Ruby 2.7 adds Enumerable#filter_map.
filter_map
is a shorthand for filter
+ map
in a single call.
Before
Originally suggested 7 years ago, it was addressing a common idiom to map over an Enumerable, but only include the elements that match a particular filter
enum = 1.upto(1_000)
enum.map { |i| i + 1 if i.even? }.compact
# => [3, 5, 7, 9, 11, 13, ...]
Another common approach is selecting + mapping,
which is pretty common, for example in ActiveRecord
,
when manipulating loaded records:
records = User.limit(10)
records.select { |user| user.is_admin? }.map{|user| "#{user.id} : #{user.name}"}
# => ["1: Jane", "4: Sam" ...]
It’s also possible to achieve something similar with:
enum = 1.upto(1_000)
enum.each_with_object([]) { |i, a| a << i + 1 if i.even? }
# => [3, 5, 7, 9, 11, 13, ...]
Enumerable#filter_map
We can now use Enumerable#filter_map
in Ruby 2.7 to achieve this:
enum = 1.upto(1_000)
enum.filter_map { |i| i + 1 if i.even? }
# => [3, 5, 7, 9, 11, 13, ...]
As you see, filter_map
creates a new array
after first filtering desired results,
and then maps to get expected Array.
This comes in pretty handy for creating mapped arrays in a simpler way.

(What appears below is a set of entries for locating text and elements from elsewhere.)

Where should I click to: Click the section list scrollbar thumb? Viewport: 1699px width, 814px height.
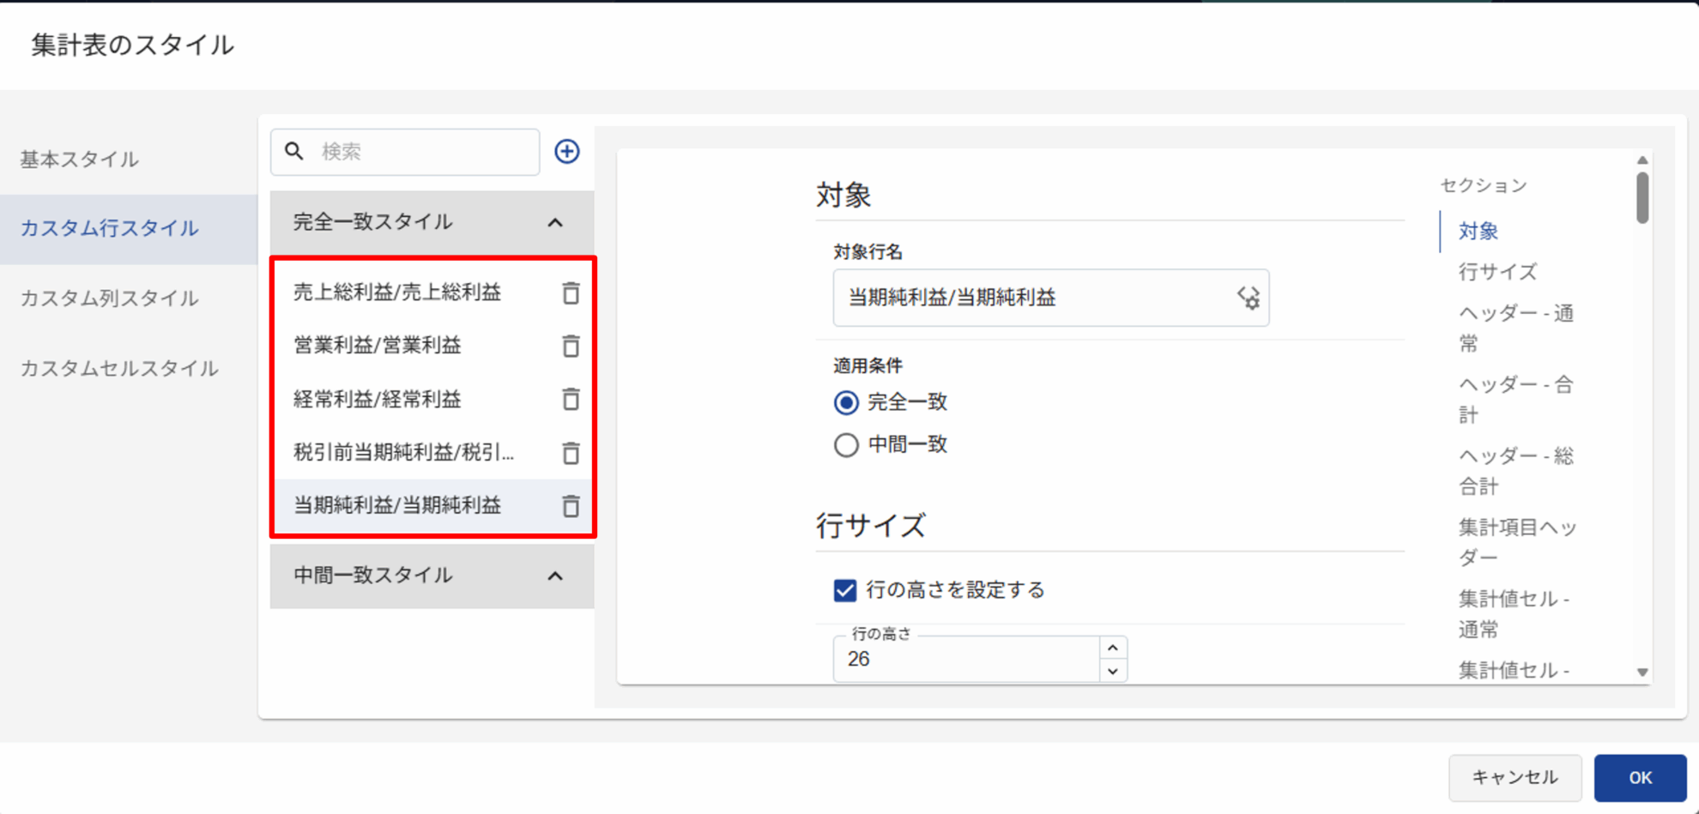pyautogui.click(x=1642, y=197)
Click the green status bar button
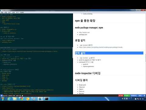The width and height of the screenshot is (146, 110). [127, 96]
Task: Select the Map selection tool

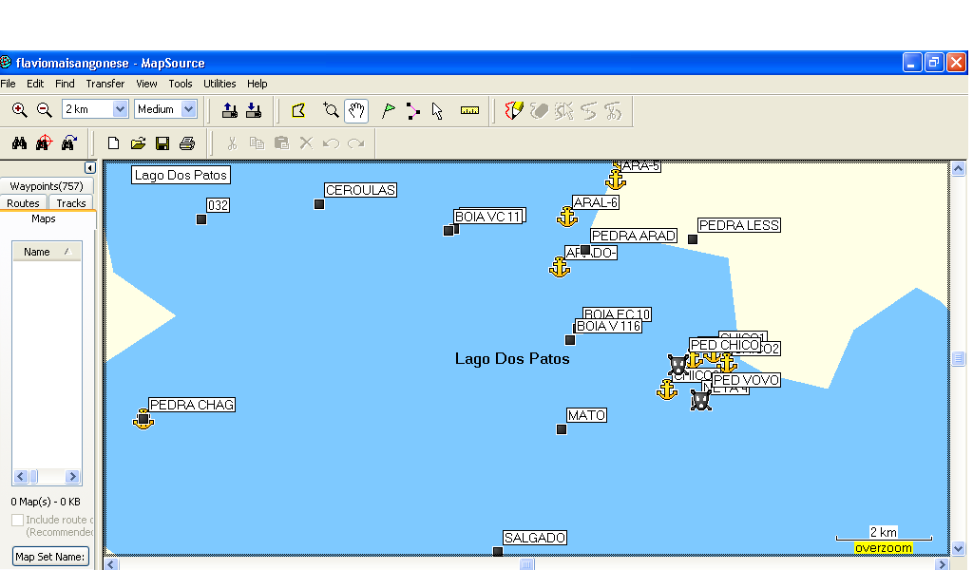Action: click(298, 110)
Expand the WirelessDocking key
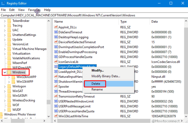 coord(5,101)
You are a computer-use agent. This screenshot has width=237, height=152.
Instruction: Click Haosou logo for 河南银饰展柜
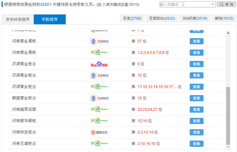click(99, 121)
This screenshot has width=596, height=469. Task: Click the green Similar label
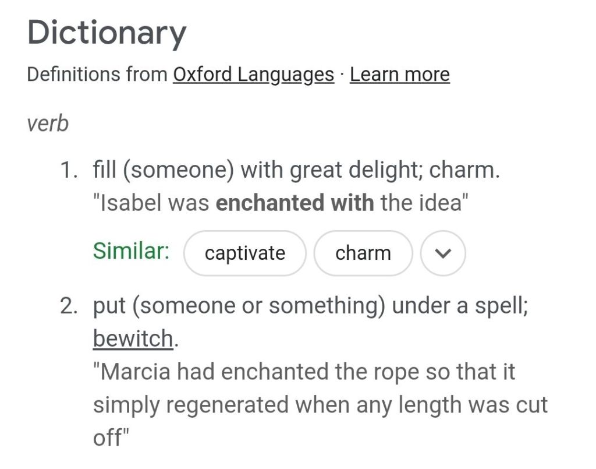pyautogui.click(x=131, y=252)
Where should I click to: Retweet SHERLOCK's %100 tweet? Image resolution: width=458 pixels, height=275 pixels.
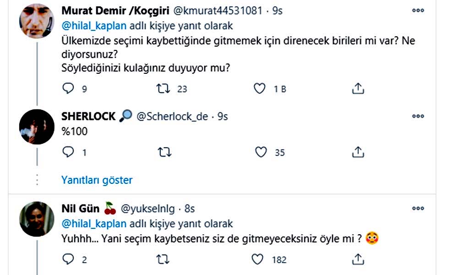pos(163,152)
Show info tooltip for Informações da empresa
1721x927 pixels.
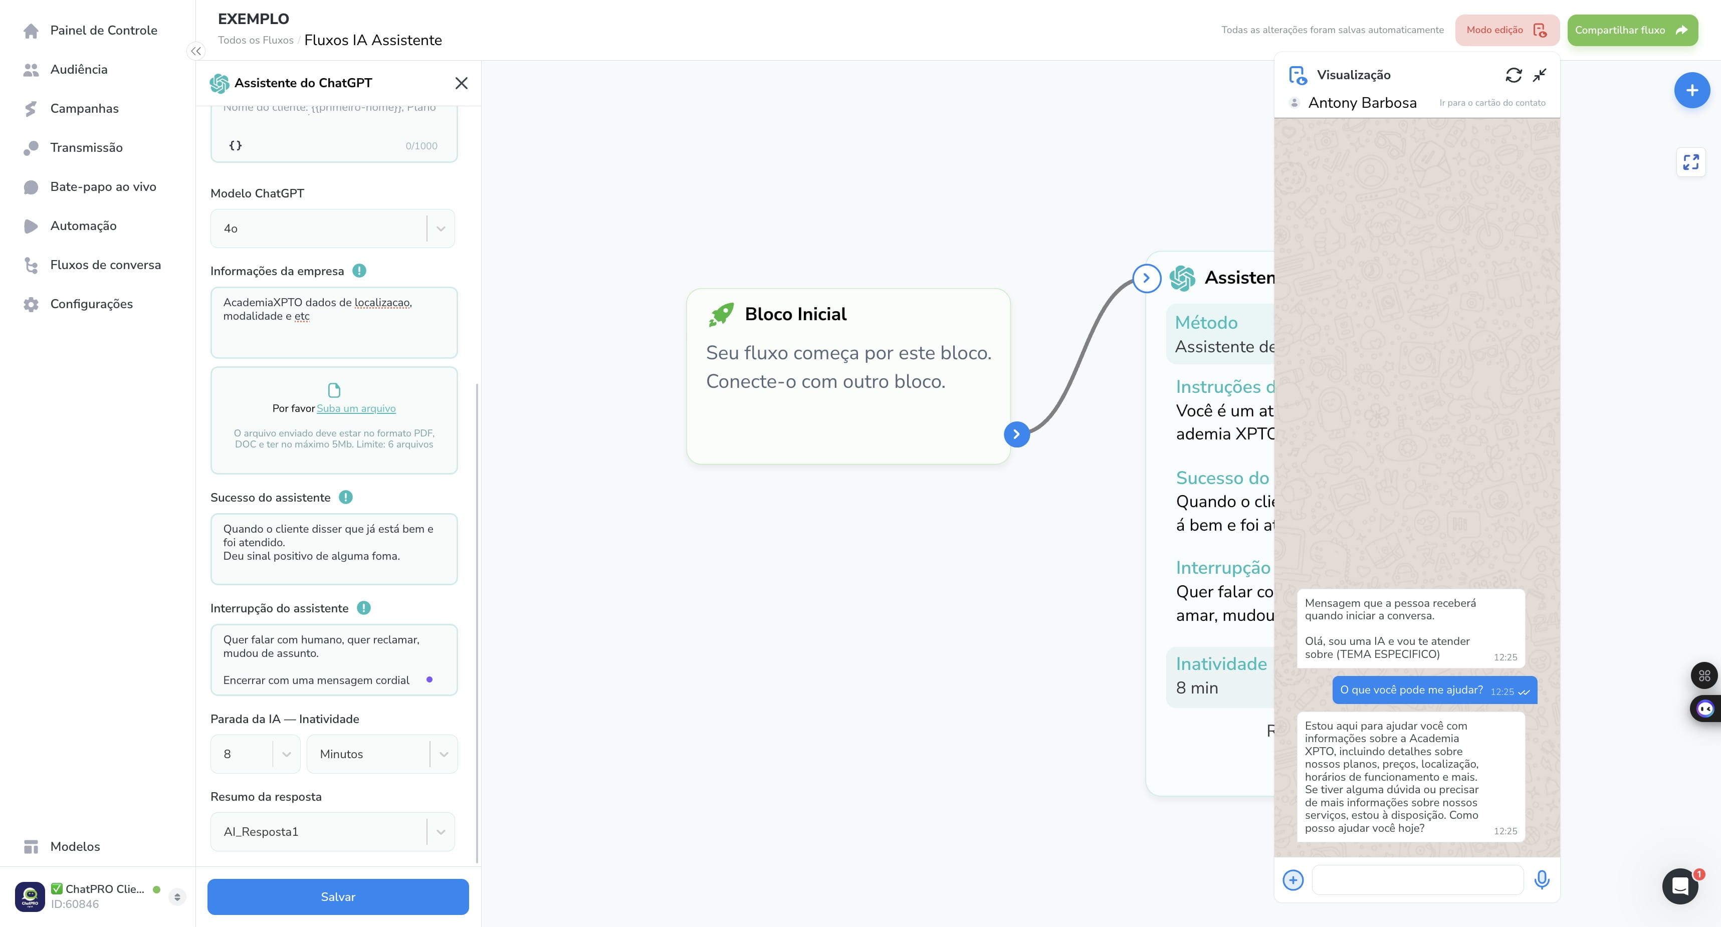tap(359, 270)
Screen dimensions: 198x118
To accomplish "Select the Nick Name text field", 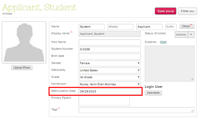I will tap(110, 42).
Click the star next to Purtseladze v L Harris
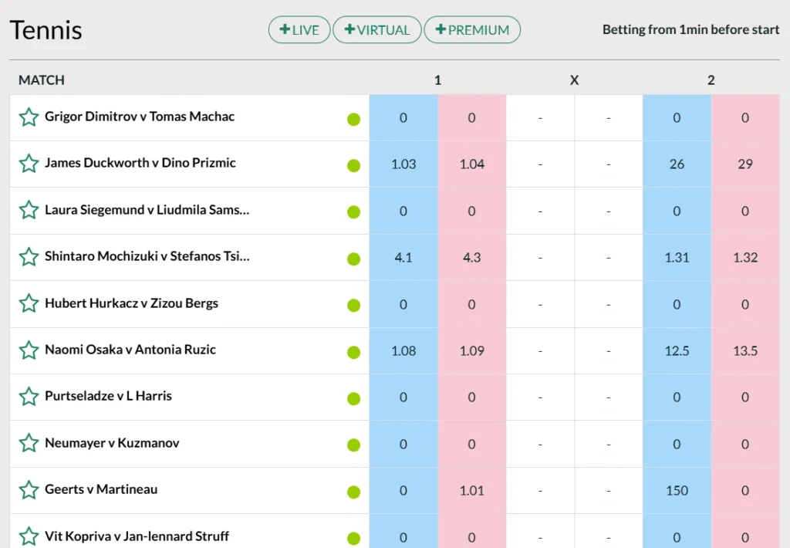 [x=29, y=397]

It also gives us a bit of a speedup from its previous counter-parts
N = 1_00_000
enum = 1.upto(1_000)
Benchmark.bmbm do |x|
x.report("select + map") {N.times {enum.select { |i| i.even? }.map{|i| i +1}}}
x.report("map + compact") {N.times {enum.map { |i| i + 1 if i.even? }.compact}}
x.report("filter_map") {N.times {enum.filter_map { |i| i + 1 if i.even? }}}
end
#
# Rehearsal -------------------------------------------------
# select + map 8.569651 0.051319 8.620970 ( 8.632449)
# map + compact 7.392666 0.133964 7.526630 ( 7.538013)
# filter_map 6.923772 0.022314 6.946086 ( 6.956135)
# --------------------------------------- total: 23.093686sec
#
# user system total real
# select + map 8.550637 0.033190 8.583827 ( 8.597627)
# map + compact 7.263667 0.131180 7.394847 ( 7.405570)
# filter_map 6.761388 0.018223 6.779611 ( 6.790559)
As you can see, this is faster with about 10-20% speedup.